AP govt takes down inter exam website that leaked students Aadhaar data
news Cybersecurity Friday, February 21, 2020 - 10:54

Personal details of lakhs of intermediate students stored on the official website Andhra Pradesh Board of Intermediate Education was sitting duck for hackers to grab and sell online. The data stored on the website was stored behind poor security and could have been easily breached. The links to the student data have now been taken down by the Andhra Pradesh government.

France based cyber security researcher Robert Baptiste on Thursday tweeted to the Andhra Pradesh CMO claiming that one of the government website belonging to the BIE was leaking personal data of students including their Aadhaar numbers, photographs and details of parents. The security researcher told TNM that an AP government official reached out to him and he disclosed the issue to the official, the same day.

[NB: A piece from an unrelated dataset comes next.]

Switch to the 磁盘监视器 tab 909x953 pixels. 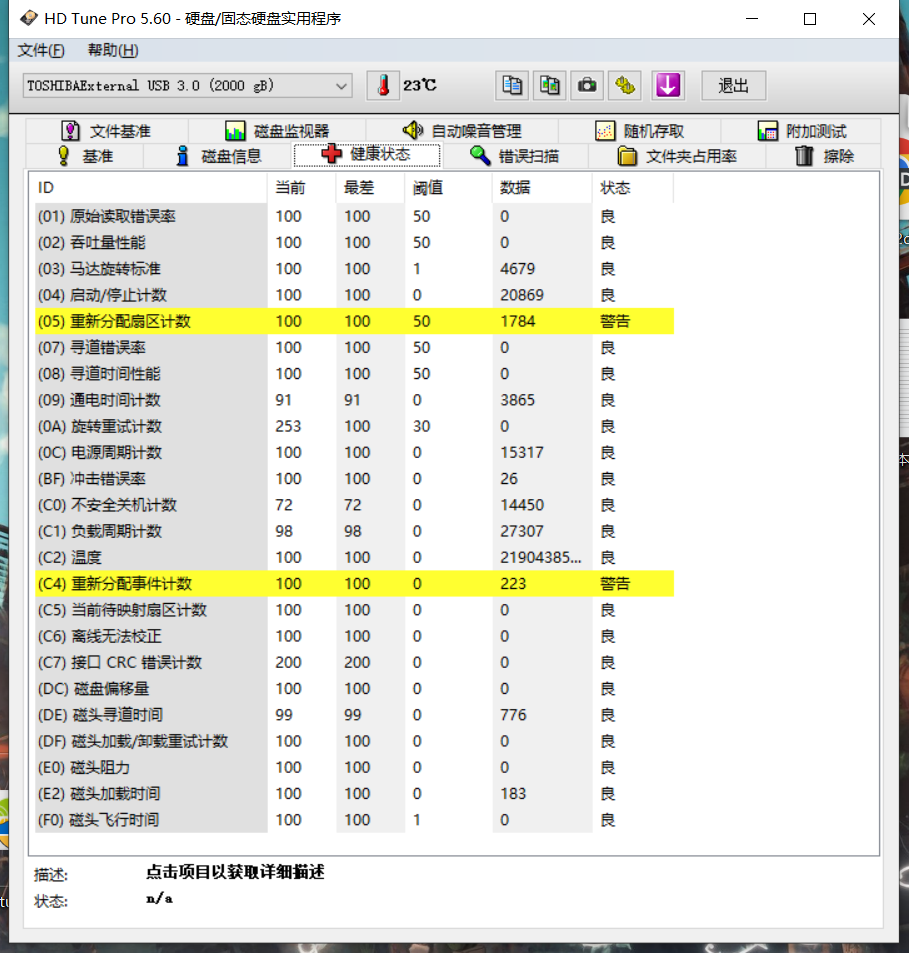pos(277,131)
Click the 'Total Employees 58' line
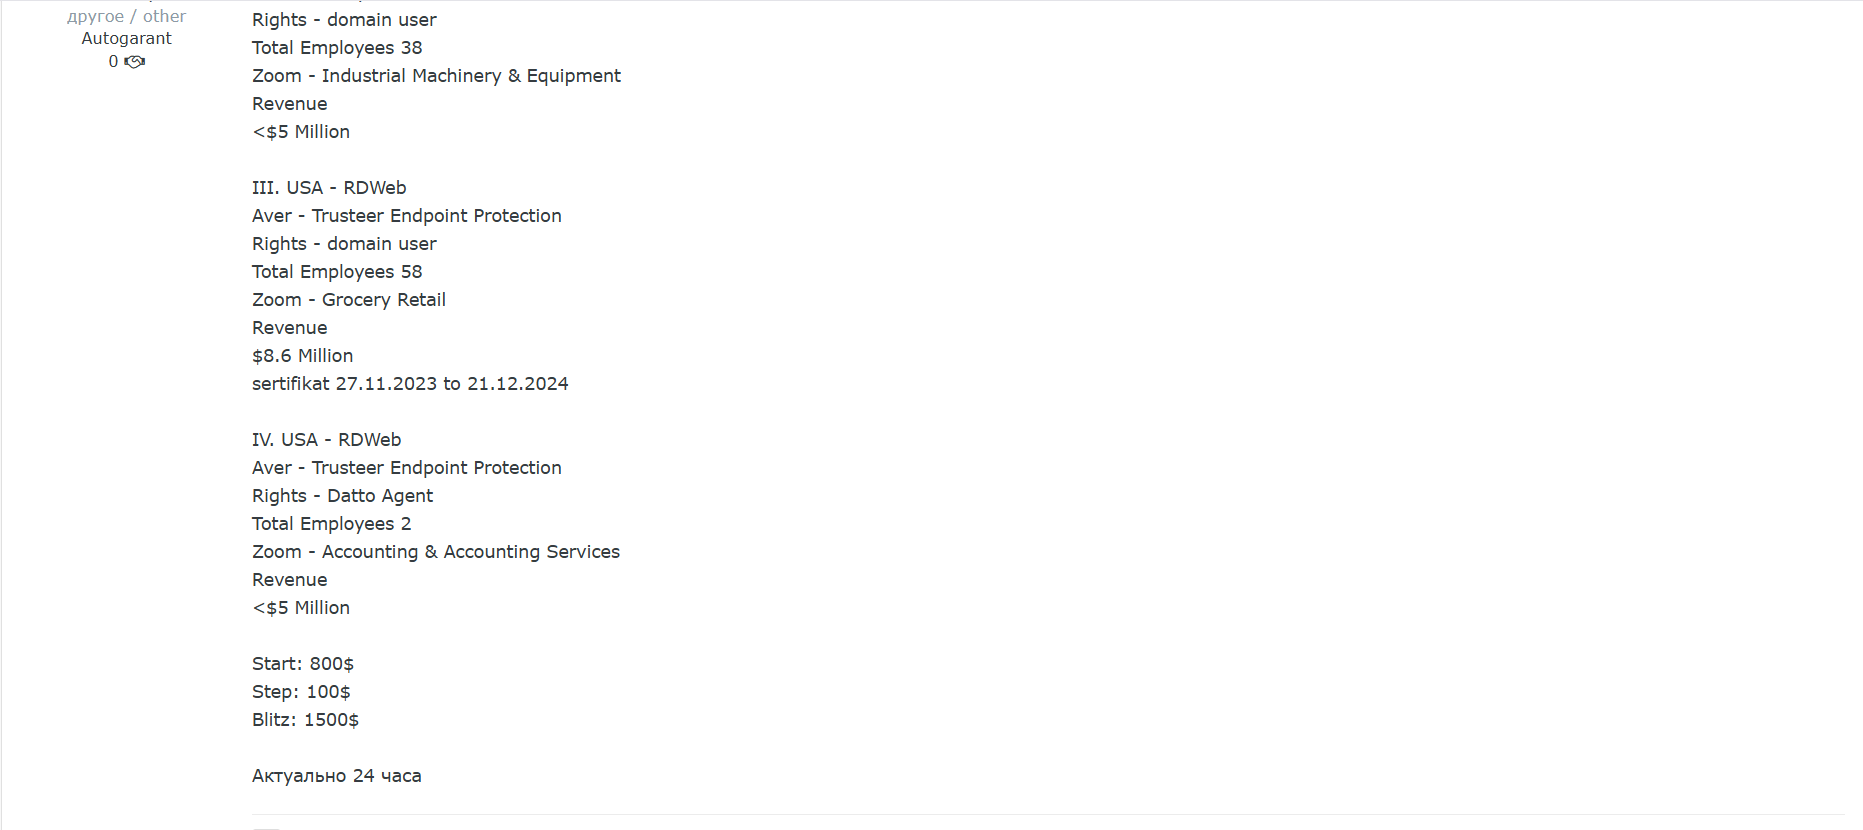Viewport: 1863px width, 830px height. coord(337,272)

Lakhs of Intermediate students are expected to take the exams that are to commence on March 4. A total of 10,17, 600 students took the intermediate exam in 2019. The security vulnerability was found on the website of the AP BIE that was meant for intermediate students to access exam results using their hall ticket numbers.

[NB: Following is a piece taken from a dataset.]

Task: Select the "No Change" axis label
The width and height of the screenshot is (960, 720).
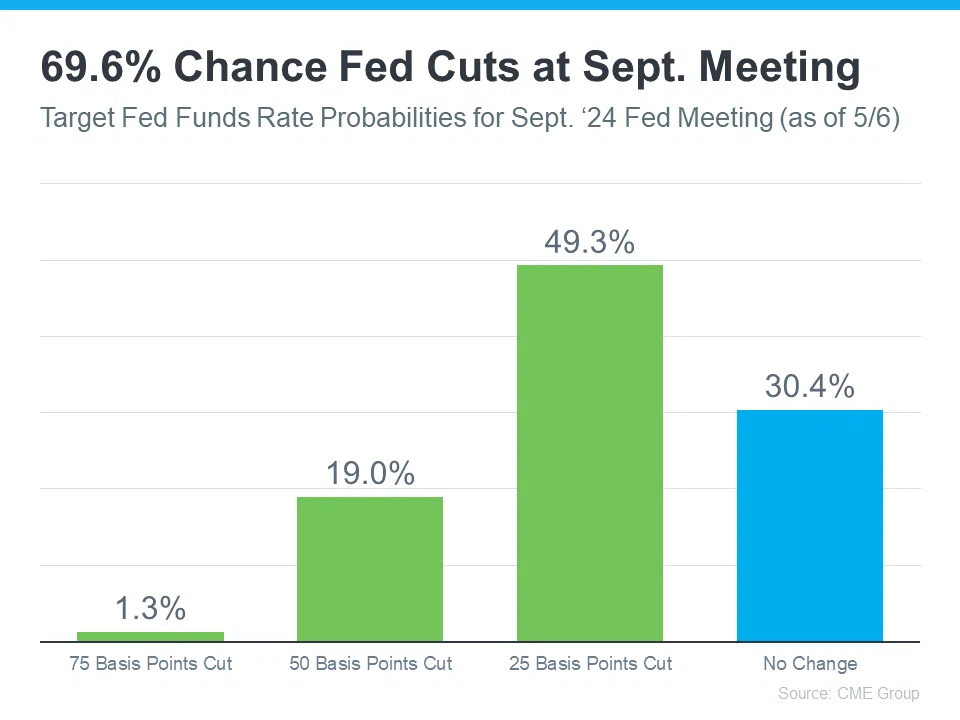Action: 809,664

Robert told TNM that these hall ticket numbers could be easily guessed and the poor cyber security of the website meant, it was easy to “brute force” and gain entry. “They should have added authentication, like a captcha and rate-limiting in order to remove the possibility for an attacker to brute force,” says Robert.

It was only in 2018 that phone numbers, email ids and addresses of thousands of National Eligibility and Entrance Test (NEET) applications were put up for sale online for Rs 2 lakhs by data brokers. Such student databases are sold by data brokers to advertisers and marketing agents, revealed an investigation by The Wire.

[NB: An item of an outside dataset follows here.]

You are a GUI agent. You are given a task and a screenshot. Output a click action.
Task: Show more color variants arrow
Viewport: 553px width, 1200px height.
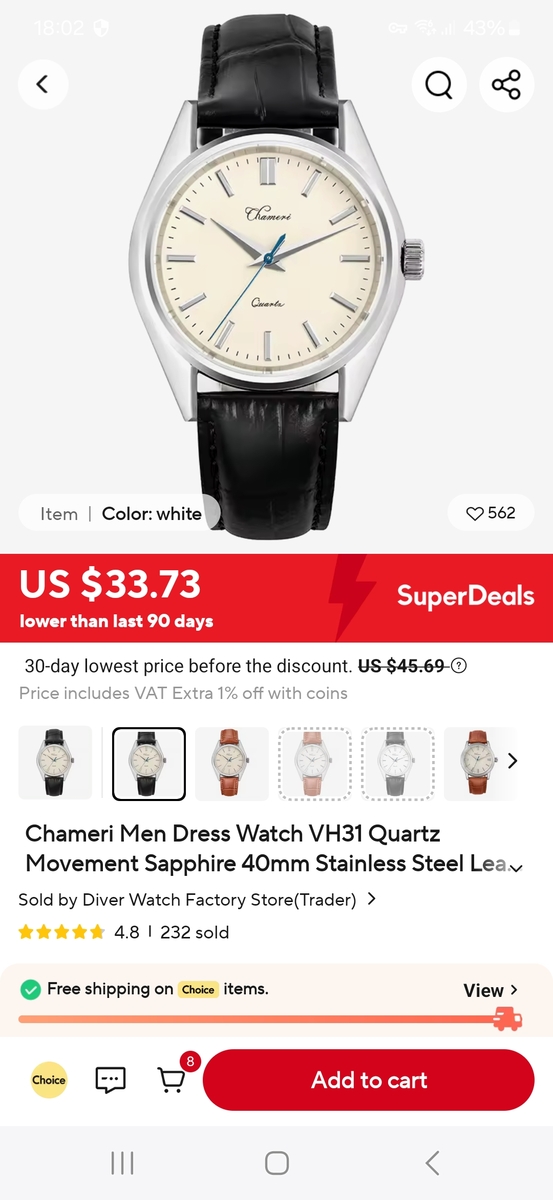click(513, 761)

Robert says anyone who can write a code to crawl through the BIE website could have easily downloaded the data. "These students deserve privacy. Their Aadhaar number is personal information," points out the French hacktivist.

Officials with the BIE were unresponsive for comment but decided to take out the link that gave access to the student data. The officials took down the website after officials from the Information Technology & Communications (IT&C) Department and the Chief Minister's office got involved.

Robert opined that the problem could have been averted if the developers took privacy into account while building websites.